The Mega-Galleries of Chelsea

 David Zwirner's new five-story, 30,000 square-foot exhibition and project space at 537 West 20th Street. 
By Charles Kessler

I have mixed feelings about the enormous gallery spaces being built in Chelsea lately. On the one hand, they do some great shows. Gagosian (11 spaces worldwide, two large ones in Chelsea) just closed Helen Frankenthaler from 1950 to 1959an exhibition any museum would be proud of; David Zwirner (30,000 square feet added to its already enormous space) is currently showing Richard Serra, Early Work; Hauser & Wirth (their new space is a former roller rink, and they've included a bar that overlooks the High Line) recently had an enormous Dieter Roth exhibition.
Hauser & Wirth’s new 24,700 square-foot venue at 511 West 18th Street – former home to the Roxy roller rink.
Bar over the entry ramp to the Hauser & Wirth Gallery – architect Annabelle Selldorf.
And there’s Pace Gallery with three spaces in Chelsea, two in London and one and Beijing; and even Sean Kelly, a mid-sized gallery, moved to a 22,000 square-foot space at 475 10th Avenue.

What’s happening, I think, is the top galleries are making so much money that not only can they afford these huge spaces, but it’s also an absolute business necessity if they want to compete for the billionaire market. It’s no big deal for billionaires to pay millions of dollars for an ordinary Gerhart Richter painting, but they're not doing it because they’re committed collectors who are knowledgeable and passionate about art. What they’re really buying is prestige, and this kind of conspicuous size and luxury is necessary to convince them that they’re getting it.

I know the art world has always been like that, but these mega-galleries flaunt it so much that, in spite of the high quality of some of their shows, I feel dirty even going into them.

Thursday, April 18, 2013

Museum News

 By Charles Kessler

Ed Ruscha, The Los Angeles County Museum on Fire, 1968, oil on canvas, 53 ½ x 133 ½ inches (collection of the Hirshhorn Museum and Sculpture Garden, Washington, DC).
Art museums have been in the news quite a bit in the last month, much of it about the turmoil at the Los Angeles Museum of Contemporary Art (MOCA). First the Los Angeles Times reported that the Los Angeles County Museum of Art (which has its own problems) proposed a merger with MOCA. (A botched article by Carol Vogel about it in the New York Times resulted in one of the longest and funniest corrections ever.) Then MOCA board member and biggest donor, the billionaire Eli Broad, who opposed the partnership, announced a possible partnership with the National Gallery of Art (which turned out to be merely a possible sharing of programming) or with the University of Southern California. Ultimately the MOCA trustees decided to remain independent and, finally showing some responsibility, promised to raise the money needed to stay open. The Los Angeles Times has just reported that happily MOCA already raised $75-million toward their $100-million endowment goal.

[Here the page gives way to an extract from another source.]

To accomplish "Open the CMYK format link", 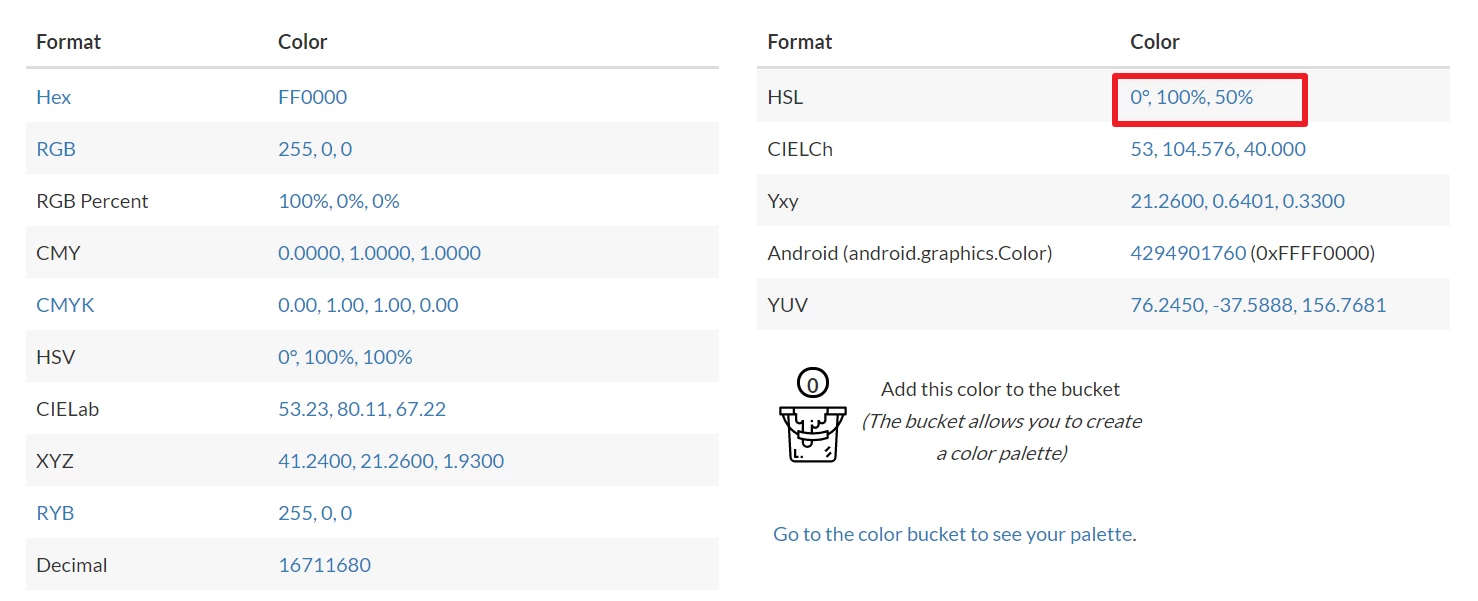I will (x=65, y=305).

I don’t think this particular fiasco should be blamed on Jeffery Dietch, MOCA’s controversial new director. Roberta Smith called it correctly when she wrote: “From the start, the Los Angeles art world and news media have heaped abuse on Mr. Deitch, who has certainly made some missteps. But his main mistake was to be the only person optimistic or naïve enough to take the job in the first place.” Stay tuned!

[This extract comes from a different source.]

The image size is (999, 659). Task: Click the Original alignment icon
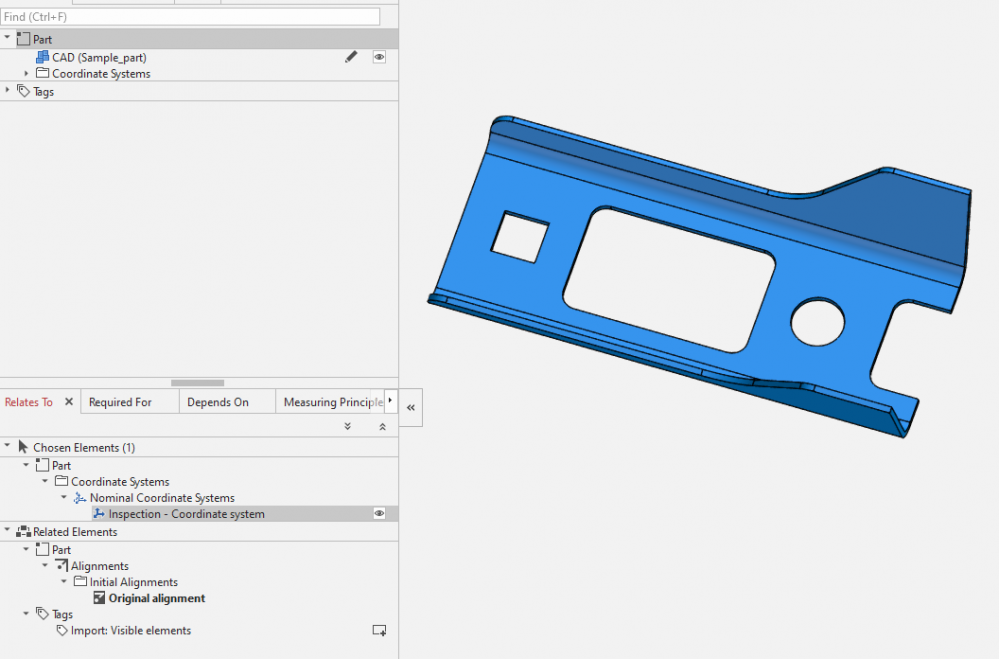99,598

MOCA isn’t the only California museum in turmoil; the Fine Art Museum of San Francesco is also having problems, also due to an irresponsible board of trustees. You can read a good summary here.

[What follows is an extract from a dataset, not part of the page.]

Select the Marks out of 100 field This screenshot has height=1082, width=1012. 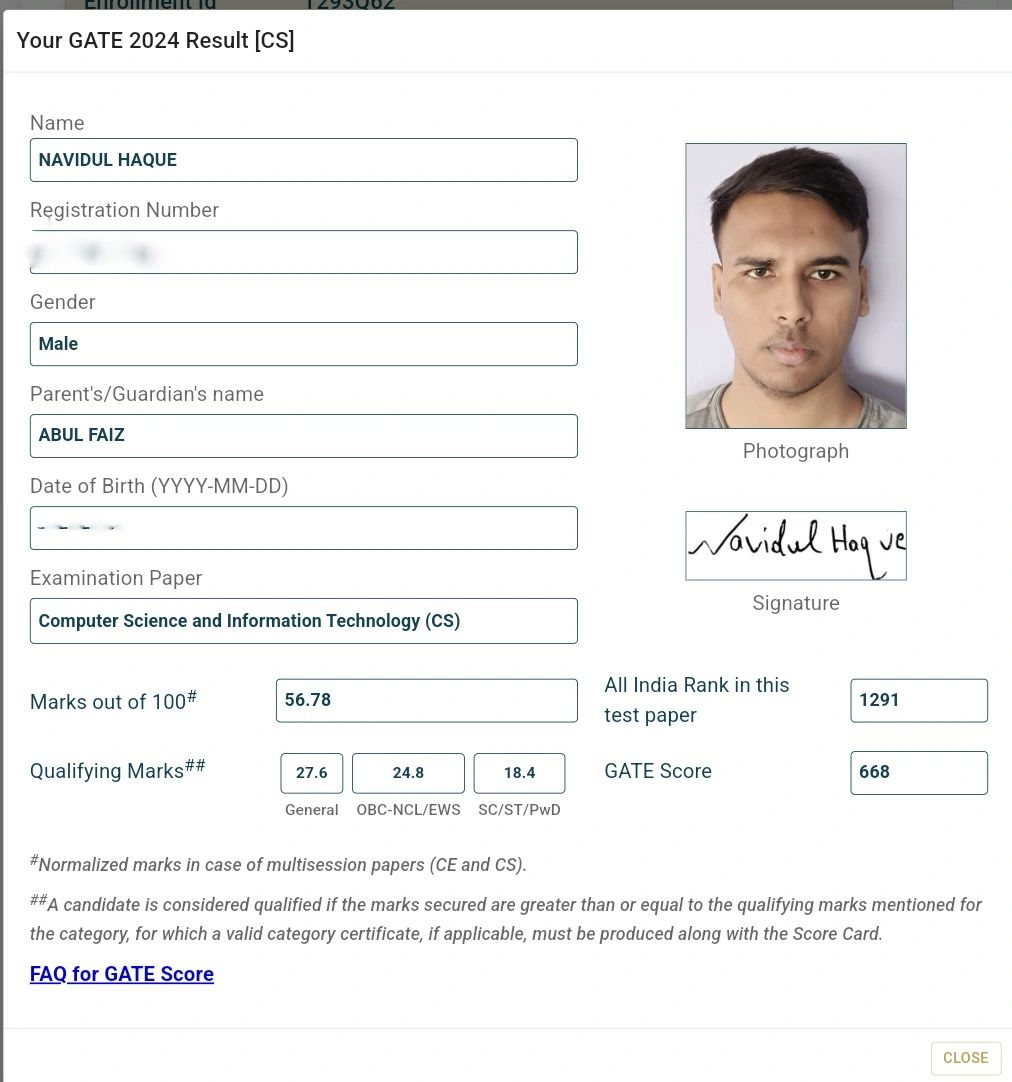pyautogui.click(x=426, y=700)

For an object lesson on how a great museum can be destroyed, read “Pasadena's Collapse and the Simon Takeover: Diary of a Disaster,” John Coplan’s February 1975 article in Artforum now reproduced in PDF form here and republished here. It’s a well-written, extensively researched, very long and informative article by someone in the know.
The beloved old Pasadena Art Museum, located at 46 N. Los Robles Avenue, 1960s (courtesy of the Archives, Pasadena Museum of History).

Here are some highlights:
... Los Angeles is a highly urbanized but nonetheless diffused area. Unlike New York, common meeting grounds are virtually nonexistent. Consequently firsthand contacts across generations and professions are extremely rare. The museum’s openings were more than social events. They brought together a large array of people from all over Southern California who normally had little contact with one another, but a strong common interest. The openings engendered a rare intimacy, which broke down, if only for a single night, the sense of isolation that the L.A. art community felt.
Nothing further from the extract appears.